The term waitress is a powerful souvenir from the past to remind everyone of a time when waiting tables was one of the few trades to allow women to become independent wage earners, without having to take their clothes off. Dorothy Sue Cobble, author ( Dishing it out: Waitresses and their unions in the twentieth century) explains that this was indeed one of the first trades to become feminized and remain so after Prohibition and World War II. It was an age when women flocked to one of the only occupations available to them. And when these women stormed into this trade, their impact loomed so large that not only did they feminize the occupation, they permanently feminized the noun, leaving us with the term, “waitress”, as a relic of their legacy.
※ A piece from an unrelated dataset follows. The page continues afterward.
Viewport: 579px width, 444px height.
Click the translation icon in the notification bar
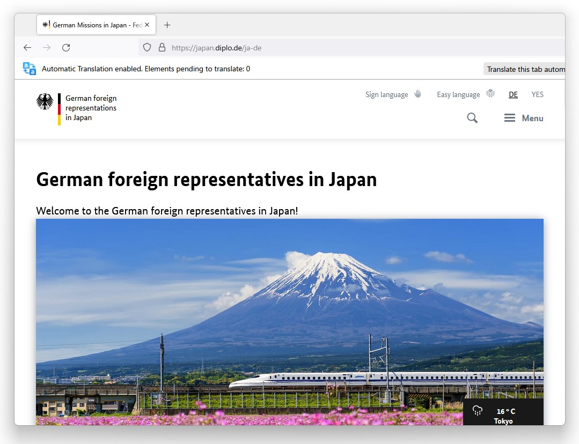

So perhaps ” waitress” did erupt from a time when gender segregation in our language was much more digestible, but it also emerged from an era when women had a incredibly limited, and imperfect gateway through which they could finally enter the work force. According to Cobble, “They also formed all-female union locals, which enjoyed a degree of institutional independence and autonomy experienced by few other groups of organized women.”
And while WW believes there is nothing wrong with addressing servers as waiters, its important to recognize the reasons we might also address them as waitresses. So Waitress it is. A word branded forever, perhaps, to the symbol of a coffee cup in our culture, but also sewn into our language by the efforts and struggles of women in our modern history. And that’s the most compelling reason to title this web site Wiser Waitress.